_Extracted text_.
Gary Lee: There’s a bar at the High Pass Winery in Junction City, Oregon, where we’re enjoying a lovely view of rolling vineyards and tasting wine.
What we’re sampling is something called “Crazy Eight”. This is not your standard issue Cabernet. It’s a blend, made from 8 different grapes: Scheurebe, Huxelrebe, Sylvaner, Bacchus, Siegfried, Gewürztraminer, Comtesse and Gutedel. They are grapes brought from Germany and replanted in vineyards here in Oregon.
Wine drinkers among you know the grapes used for wines like Chardonnay or Merlot. These German grapes – and the wines made from them – have a different taste.
Dieter Boehm: You have this balance between the acid and the sugar.
Gary Lee: That’s Dieter Boehm, owner and wine maker at High Pass, explaining what makes a German-style wine different.
Dieter Boehm: Those German grapes produce very floral nose. You smell them. You think of flowers. You think of fresh fruit. That’s something that chardonnay doesn’t do, you know. And that’s the same as the flavors. There is a lot of fruitiness.”

_Available data_.
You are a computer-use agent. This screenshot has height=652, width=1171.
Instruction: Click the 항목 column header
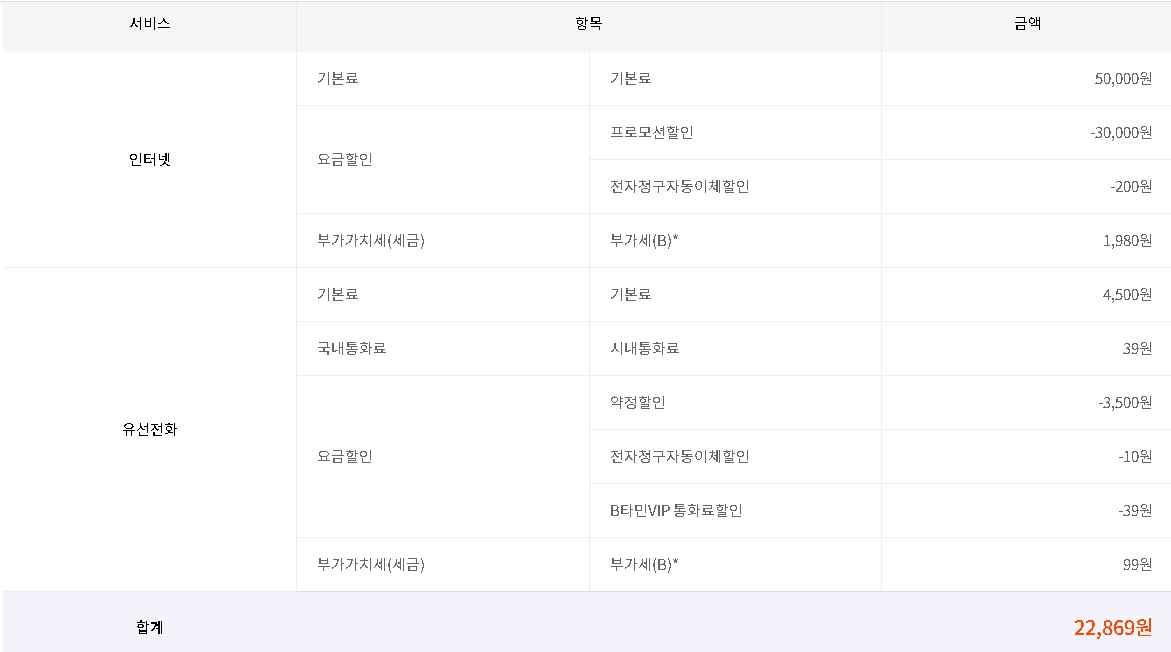588,24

_Directions_.
a: In the High Pass Winery text, what role does Dieter Boehm hold at High Pass?
b: Go on with the High Pass Winery text, picking up right after its final sentence.

_Final answers_.
a: He is the owner and wine maker.

b:
Gary Lee: I am Gary Lee. My report today is on German-style wines. I’m not talking about wines made in Germany – the Rhine wines, Franken and other German vintages. This is about wines made from grapes that were brought from Germany and grown in US soil. That’s why they’re called German-style and not German wines.
We’ll be visiting three wineries. Each is in a different corner of the United States. And each has its own peculiar German-American wine scene. While I explored the wineries – and got to know the winemakers – I discovered something interesting: that each wine seeks to reflect the unique style and character of its maker.
Dieter Boehm was born and raised on the other side of the Iron Curtain in communist-ruled East Germany. His father was a wine connoisseur who ran a restaurant in the mountainous Erzgebirge region, near the Czech border. Boehm has strong memories of his father’s interest in wine.
Dieter Boehm: We always had a decent wine list in this restaurant that was mostly wines from all the communist neighbors – Hungary, Romania, Bulgaria, maybe some Czech or the champagne from the Crimea, from Russia.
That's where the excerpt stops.